Assessment, trust, and cooperation in IT-security

• Main Author: Weissinger, Laurin Benedikt
• Other Authors: Varese, Federico ; Biggs, Michael ; Dupont, Benoît
• Published: University of Oxford 2018
• Online Access: https://ethos.bl.uk/OrderDetails.do?uin=uk.bl.ethos.757923

This is a study of how IT-Security experts build trust and cooperate within and across organisations. The key research questions are 1) how do these specialists learn to trust others, and 2) why their preferences and strategies evolved the way they did. Using qualitative interviews and quantitative network analysis, the project finds that in this microcosm of risk-aware specialists, cooperation is rational due to complexity and uncertainty, while social control mechanisms are overly costly. In order to ascertain who is trustworthy and skilled, IT-Security specialists take precautions and then screen and probe potential co-operators thoroughly by querying and triangulating multiple information sources. Experts believe that generally, trusting individuals is possible, while they tend not to trust organisations as such, due to their complexity, and their political and economic incentives. Thus, when having to rely on organisations, security experts combine bureaucratic means, like standard compliance and performing audits, with their preferred approach based on interpersonal trust, networks, and individual assessment. Nevertheless, IT-Security experts efficiently manage assessment means and comprehensiveness.

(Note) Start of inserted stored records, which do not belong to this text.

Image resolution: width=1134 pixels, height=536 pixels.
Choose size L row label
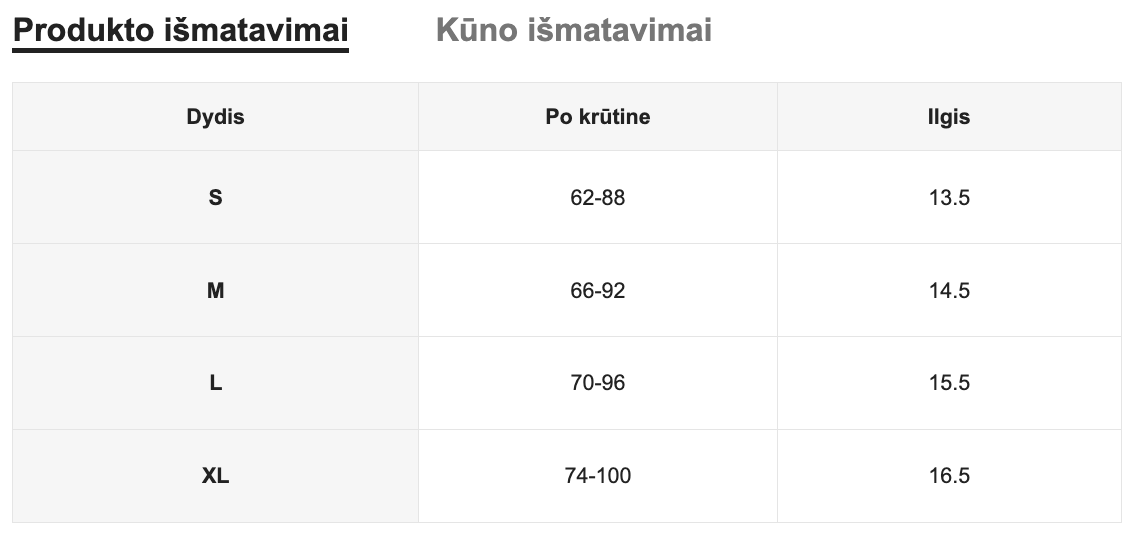pos(215,383)
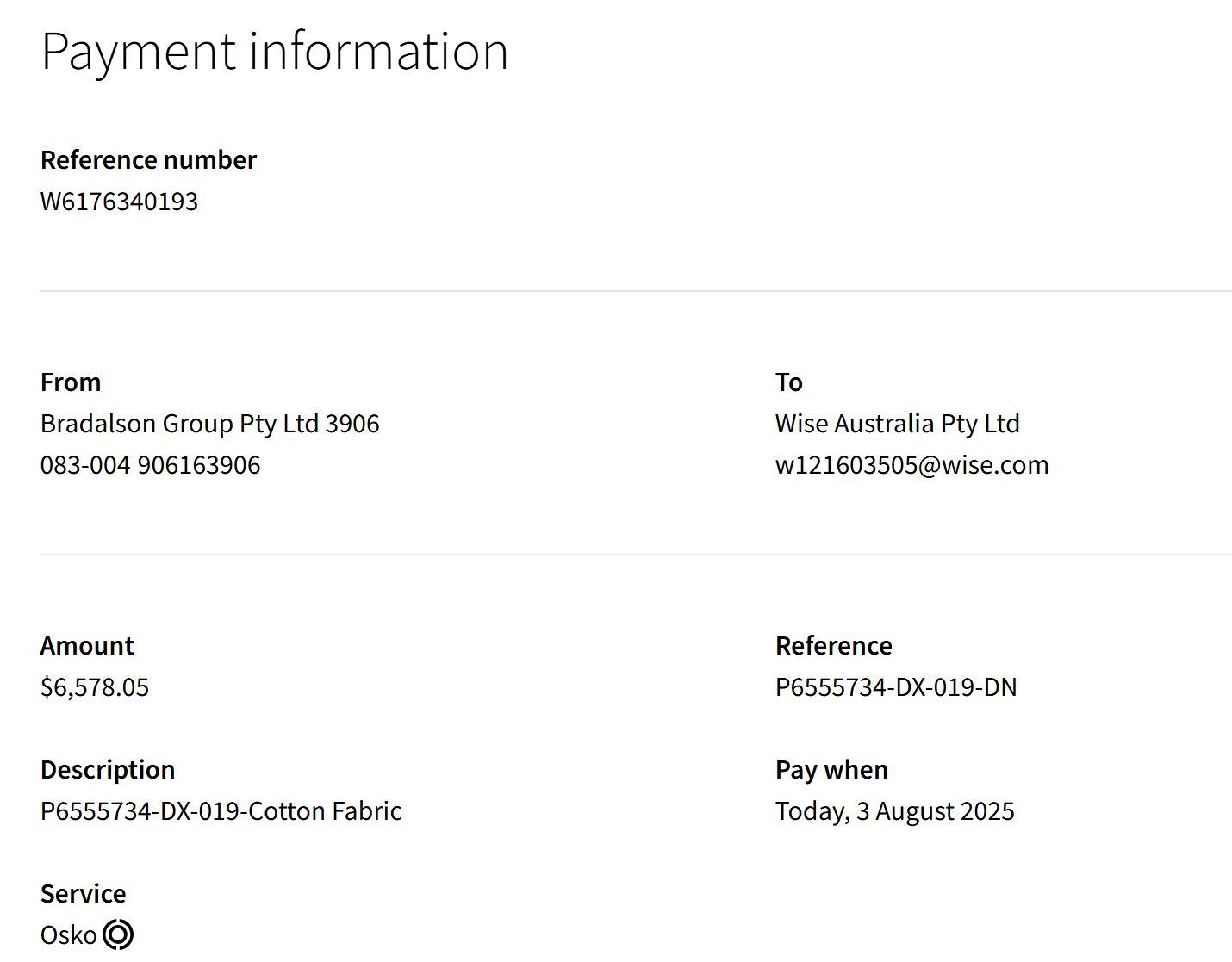This screenshot has height=962, width=1232.
Task: Click the reference number W6176340193
Action: [119, 202]
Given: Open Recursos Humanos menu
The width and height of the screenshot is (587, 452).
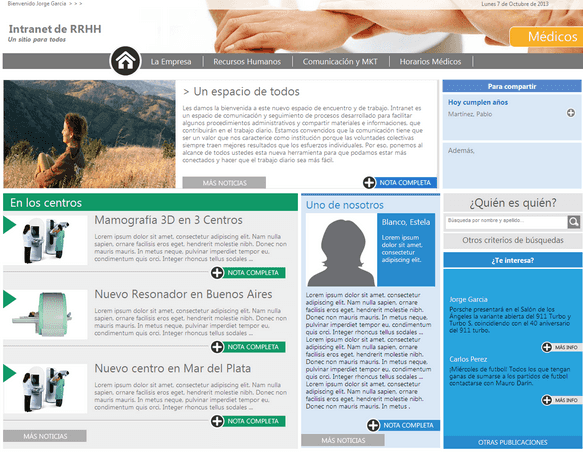Looking at the screenshot, I should tap(247, 62).
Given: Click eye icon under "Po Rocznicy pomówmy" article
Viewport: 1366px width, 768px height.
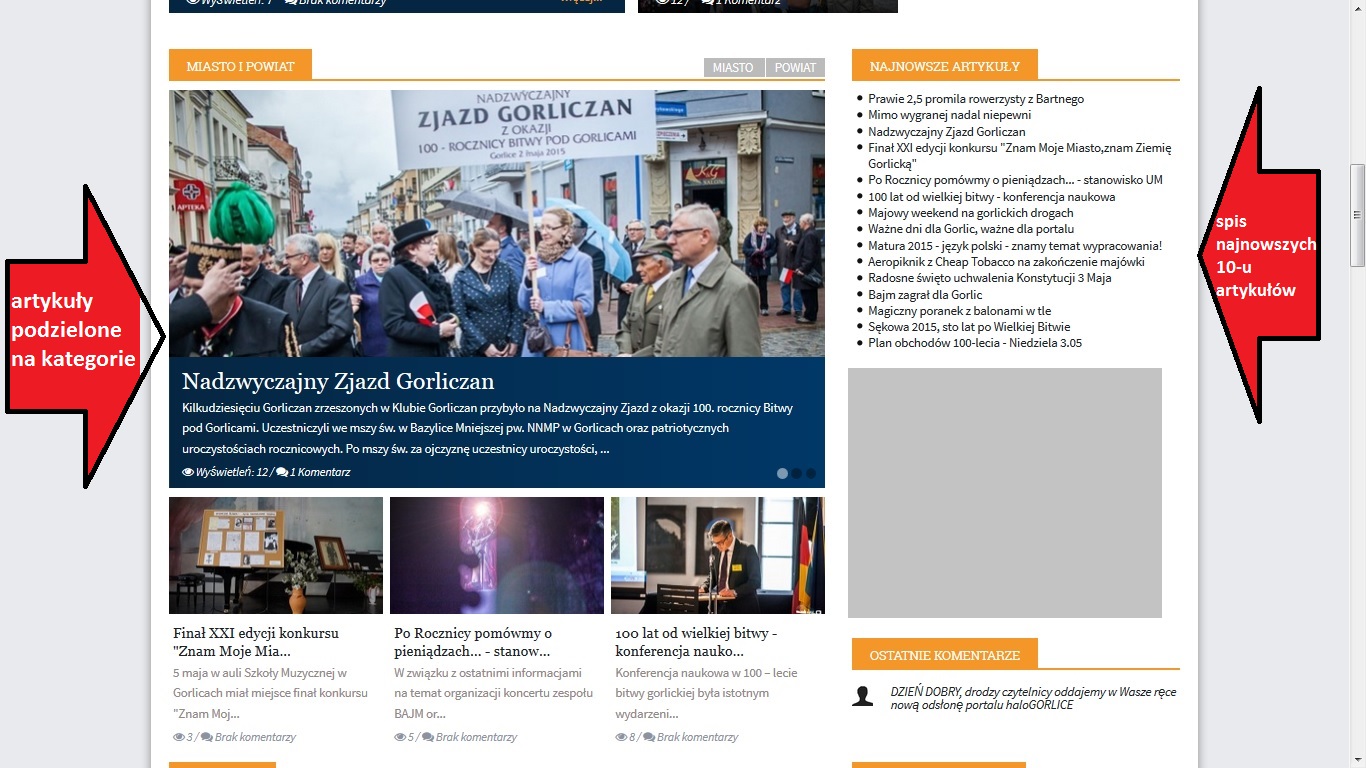Looking at the screenshot, I should (400, 737).
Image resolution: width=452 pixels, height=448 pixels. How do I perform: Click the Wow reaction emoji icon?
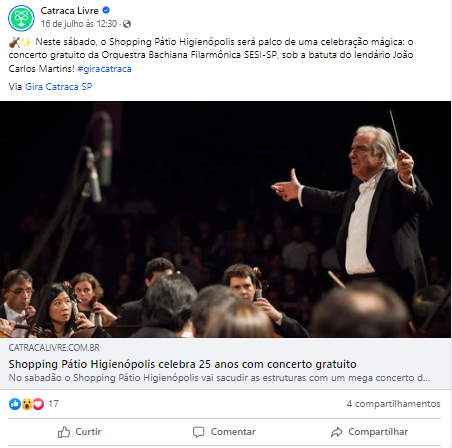click(27, 404)
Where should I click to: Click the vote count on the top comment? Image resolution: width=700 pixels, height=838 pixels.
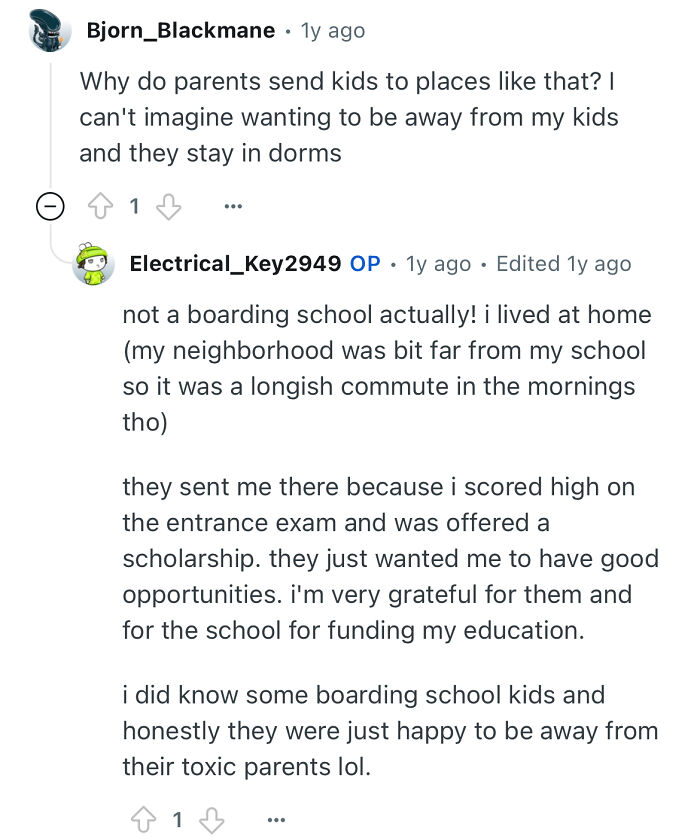coord(134,206)
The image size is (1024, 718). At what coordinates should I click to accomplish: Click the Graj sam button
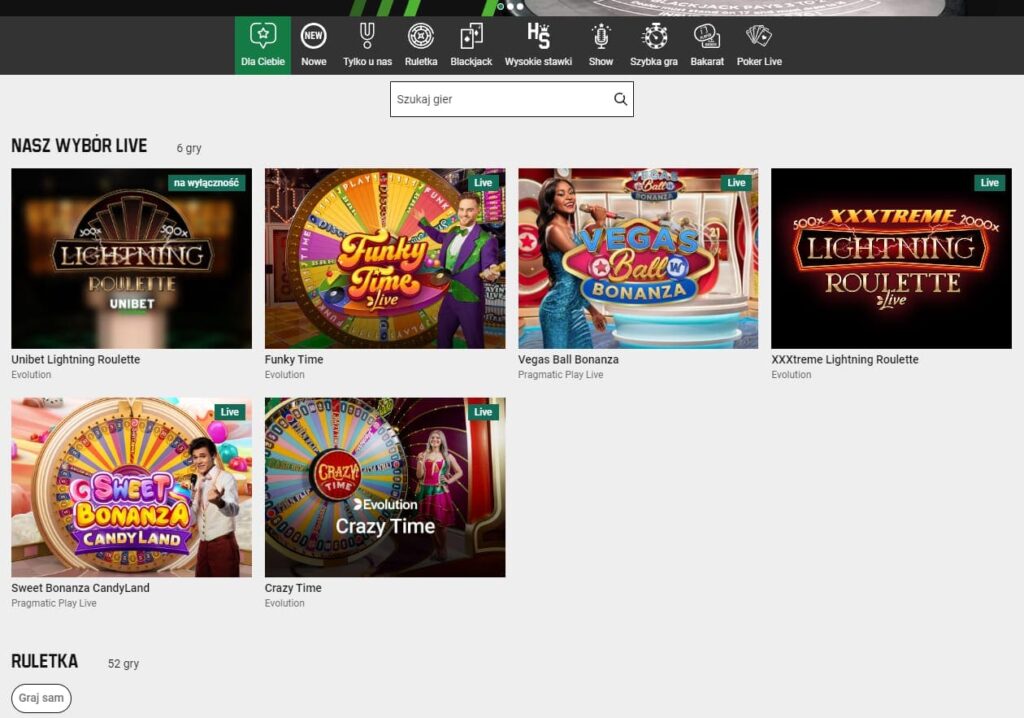[40, 698]
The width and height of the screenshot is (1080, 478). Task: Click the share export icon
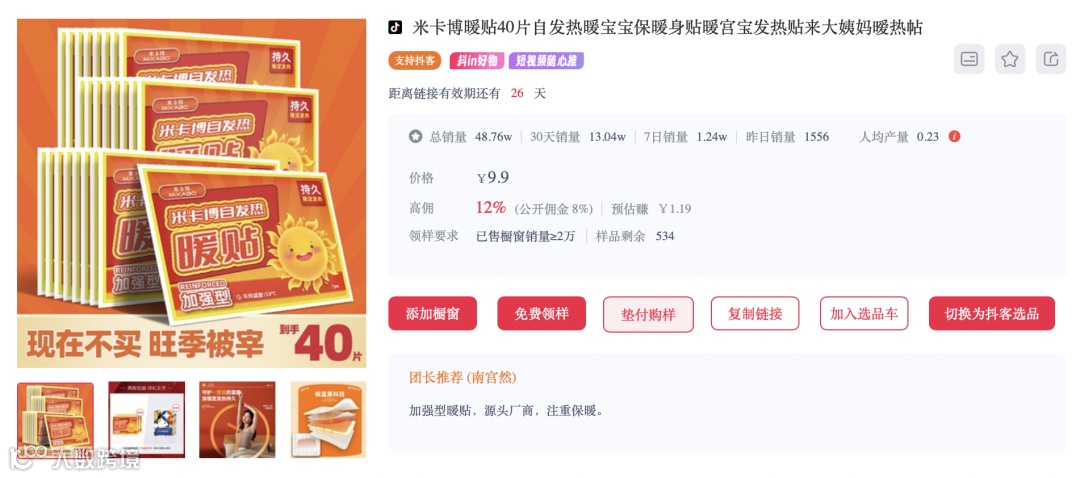1050,59
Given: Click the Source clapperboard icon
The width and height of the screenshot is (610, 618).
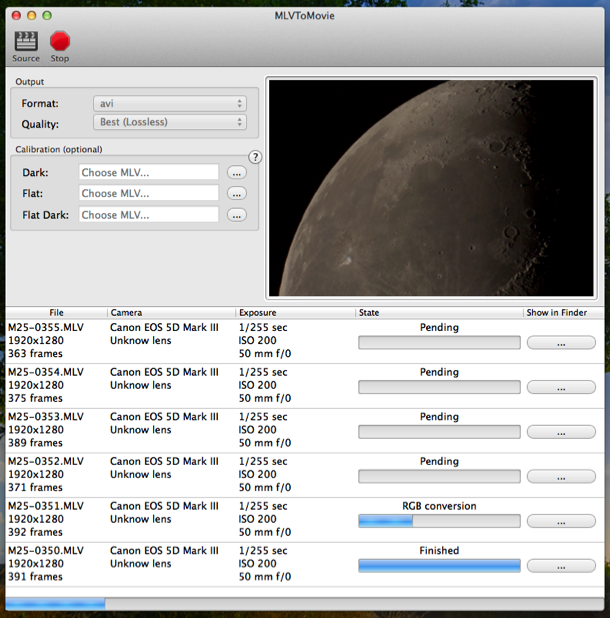Looking at the screenshot, I should tap(26, 42).
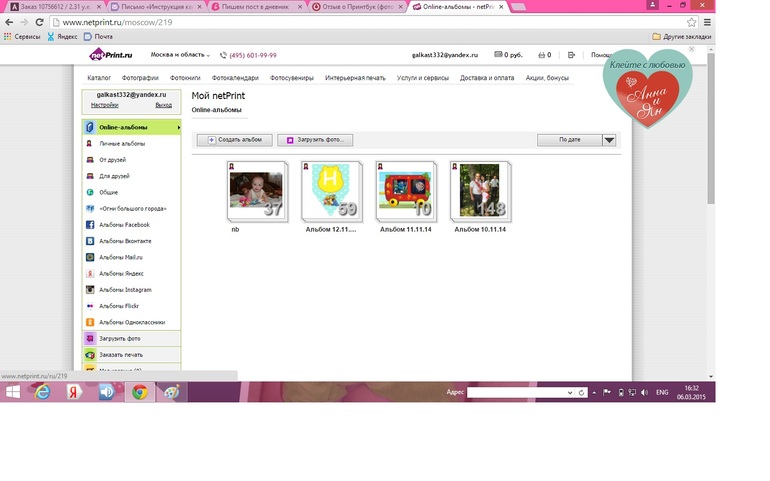Viewport: 770px width, 481px height.
Task: Open Альбомы Flickr in the sidebar
Action: tap(120, 306)
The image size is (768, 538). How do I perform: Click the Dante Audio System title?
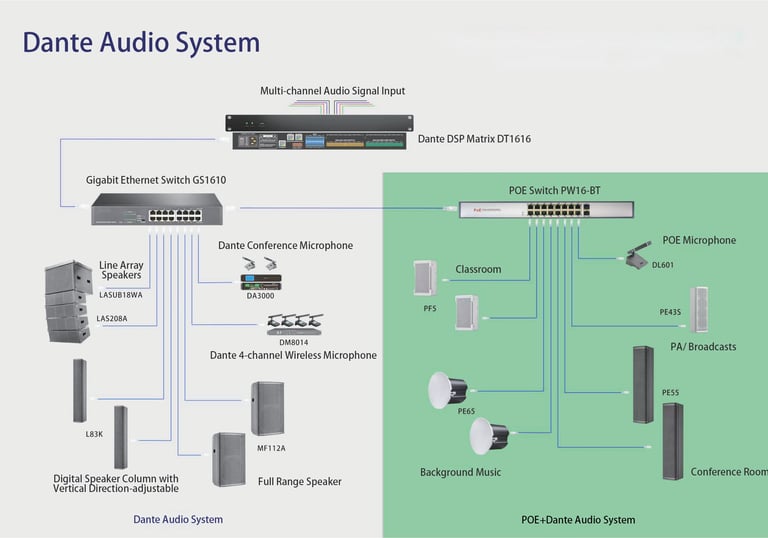pos(141,42)
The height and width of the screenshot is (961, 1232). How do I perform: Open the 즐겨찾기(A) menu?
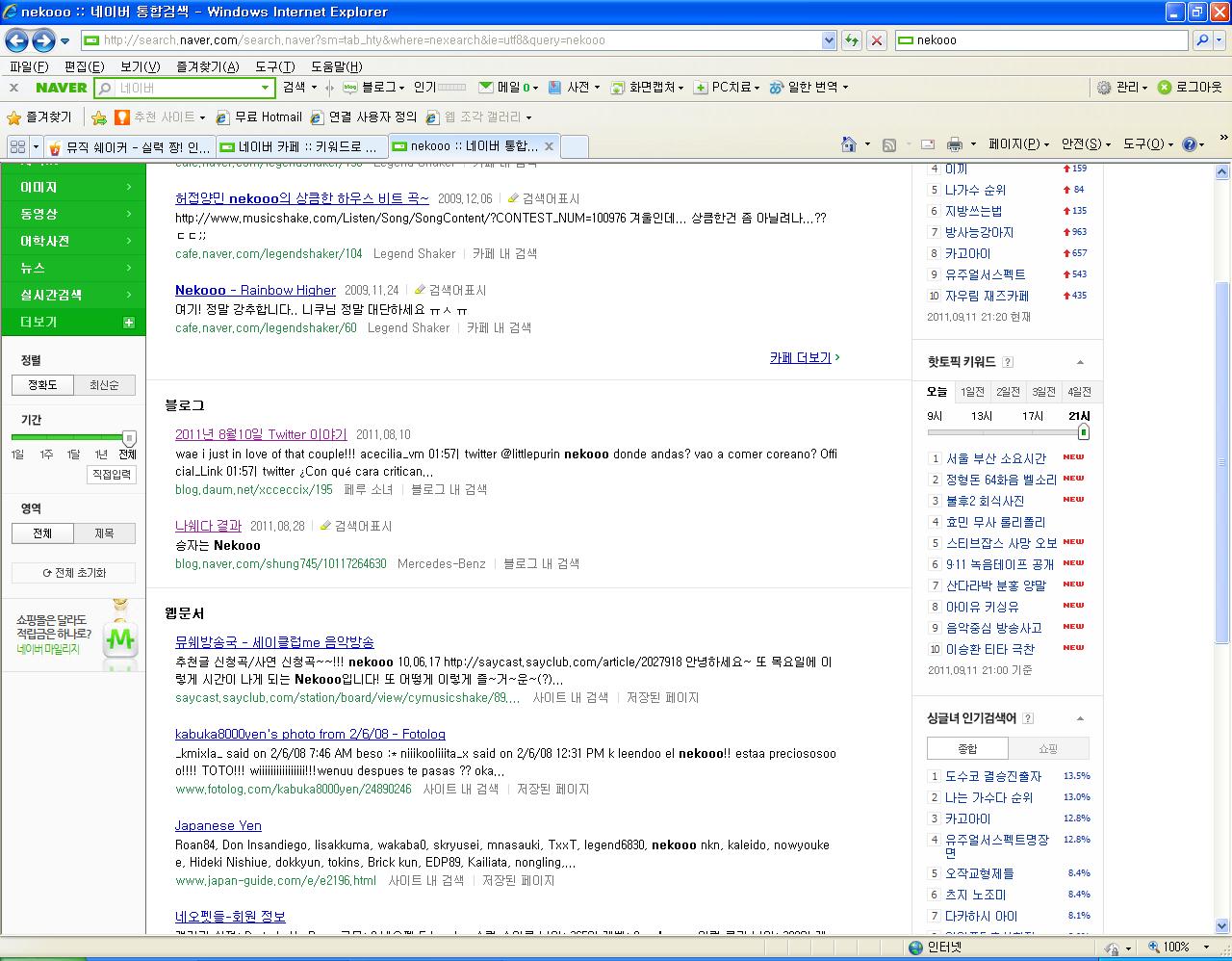pos(207,66)
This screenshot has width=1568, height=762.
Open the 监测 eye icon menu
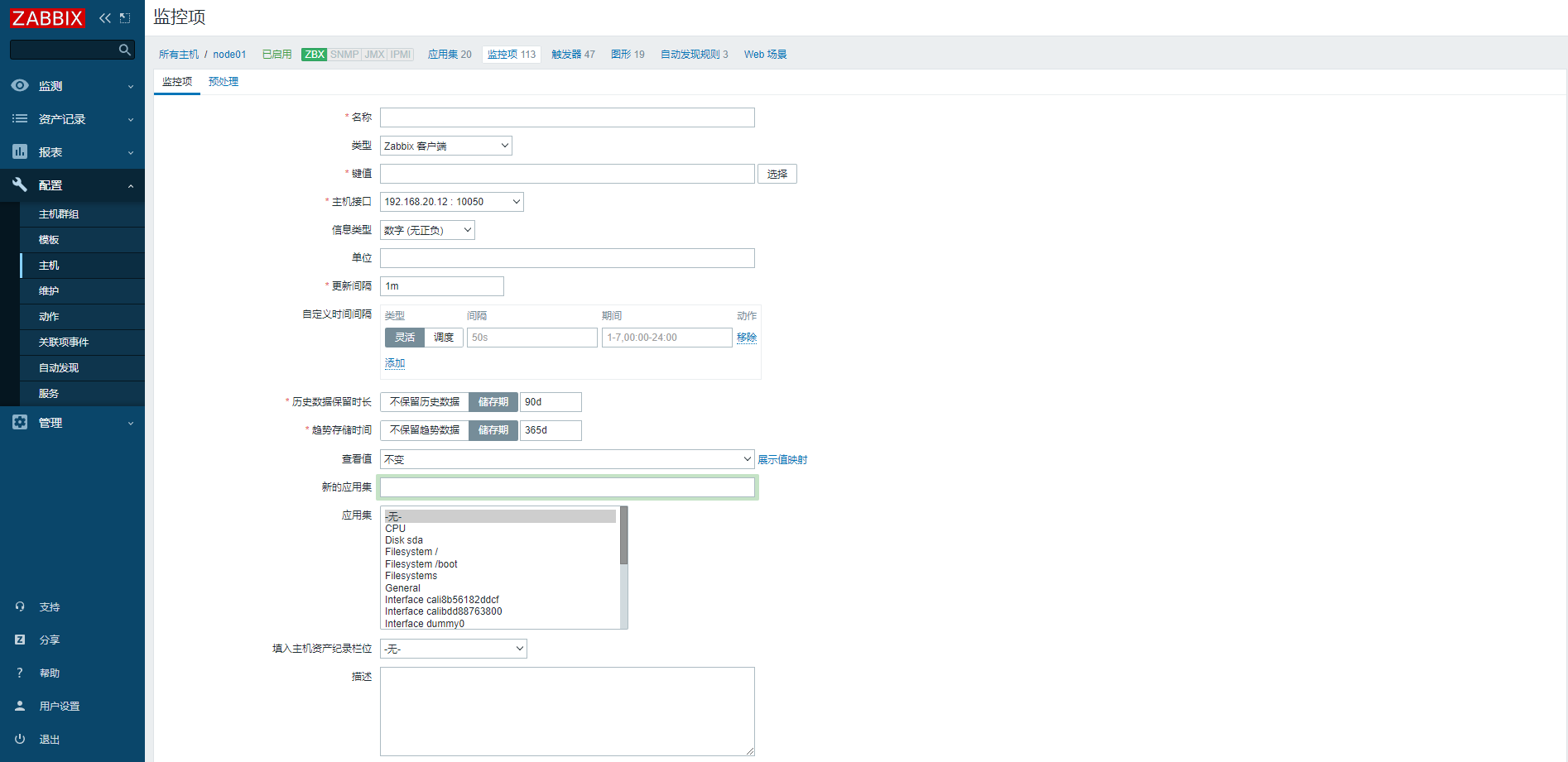[x=20, y=86]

The in-depth network study of a security team finds that advice is given based on shared experience and nationality, while friendship nominations are value-driven: besides a strong tendency to not nominate anyone, the smaller group of those who see value in official certifications and education tend to nominate fewer friends, distinctly shunning those who consider these signals unimportant. This finding speaks to the growing institutionalisation and professionalisation of IT-Security caused by sector growth and state in- volvement. Most interviewees oppose this development, which is seen to water down security objectives. This thesis is based on primary data: expert interviews with specialists from over 30 countries, and longitudinal network data from an IT-Security team. The interviews explore how trust and cooperation are established, while the network data are used to quantitatively investigate network evolution.